## Teks Bacaan
++++++
Crypto
PBB Imbau Negara Berkembang Rancang Regulasi Kripto
Perserikatan Bangsa-Bangsa (PBB) mengeluarkan rekomendasi baru yang mengimbau negara-negara berkembang untuk mulai merancang regulasi terkait kripto. PBB memperingatkan risiko keuangan yang tinggi jika membiarkan industri kripto tak diatur.
Dalam sebuah dokumen berjudul “All that glitters is not gold” yang dirilis pada Juni lalu, Konferensi Perdagangan dan Pembangunan Perserikatan Bangsa-Bangsa (United Nations Conference on Trade and Development/UNCTAD) menyatakan, kerugian yang ditimbulkan oleh kripto di negara-negara berkembang jauh lebih besar daripada manfaatnya.
Dokumen itu juga meminta agar negara-negara berkembang memberlakukan wajib daftar bagi seluruh wallet kripto dan melarang iklan yang terkait dengan aset kripto.
“Ini bukan soal menyetujui atau tidak menyetujui tetapi menunjukkan bahwa ada risiko yang terkait dengan kripto. Ini adalah rekomendasi yang berlaku untuk setiap produk keuangan yang memiliki risiko tinggi dan dana pengembaliannya tidak pasti,” ujar ekonom yang juga pejabat senior di UNCTAD, Penelope Hawkins, dikutip dari Decrypt.
UNCTAD juga memperingatkan, kripto dapat mengancam stabilitas keuangan negara-negara berkembang. Kripto dinilai bisa membuka jalan bagi aktivitas keuangan ilegal, menyulitkan pihak berwenang untuk membatasi aliran modal, serta membahayakan kedaulatan mata uang resmi negara.
++++++
## Data Pendukung
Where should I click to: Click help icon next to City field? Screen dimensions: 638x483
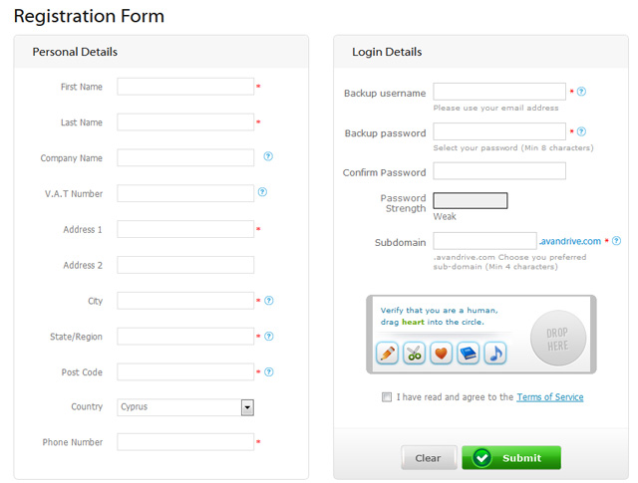pos(269,301)
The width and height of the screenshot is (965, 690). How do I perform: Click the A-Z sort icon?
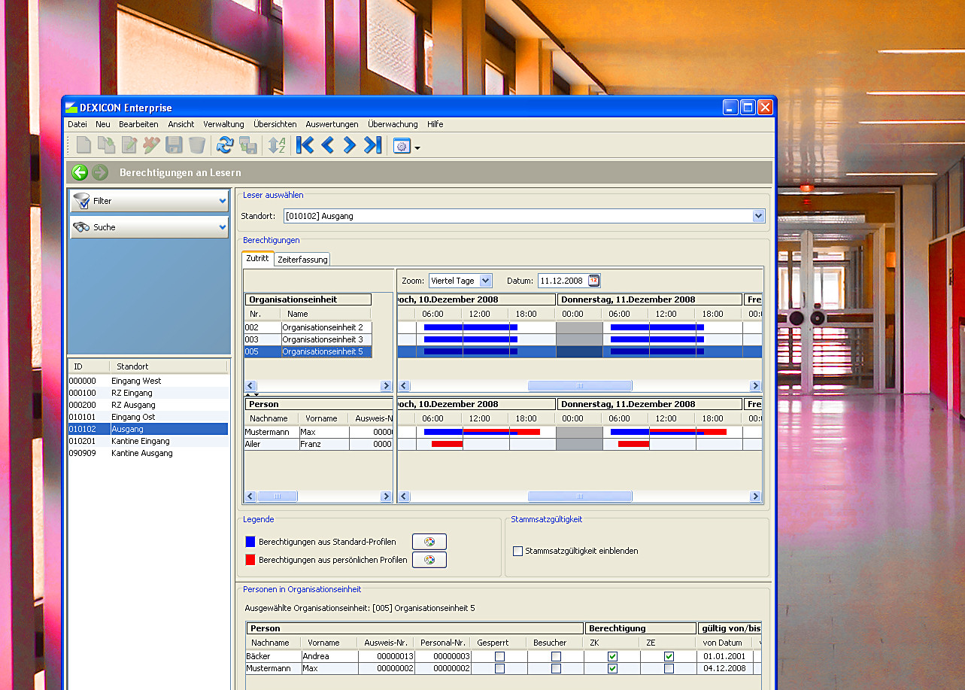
++++++
## Soal Latihan
A) Jawablah pertanyaan berikut berdasarkan teks bacaan.
(i) Apa judul dokumen yang dirilis UNCTAD pada Juni lalu?
(ii) Siapa nama ekonom sekaligus pejabat senior UNCTAD yang ucapannya dikutip?
(iii) Dari media apa ucapan pejabat tersebut dikutip?
B) Menurut kalimat dalam teks bacaan yang diawali "Kripto dinilai bisa", apa saja dampak kripto yang disebutkan? Sebutkan semuanya.
Data tersebut merupakan bahan tersendiri yang tidak berkaitan dengan teks bacaan.

## Kunci Jawaban
A)
(i) "All that glitters is not gold"
(ii) Penelope Hawkins
(iii) Decrypt

B)
- Membuka jalan bagi aktivitas keuangan ilegal
- Menyulitkan pihak berwenang untuk membatasi aliran modal
- Membahayakan kedaulatan mata uang resmi negara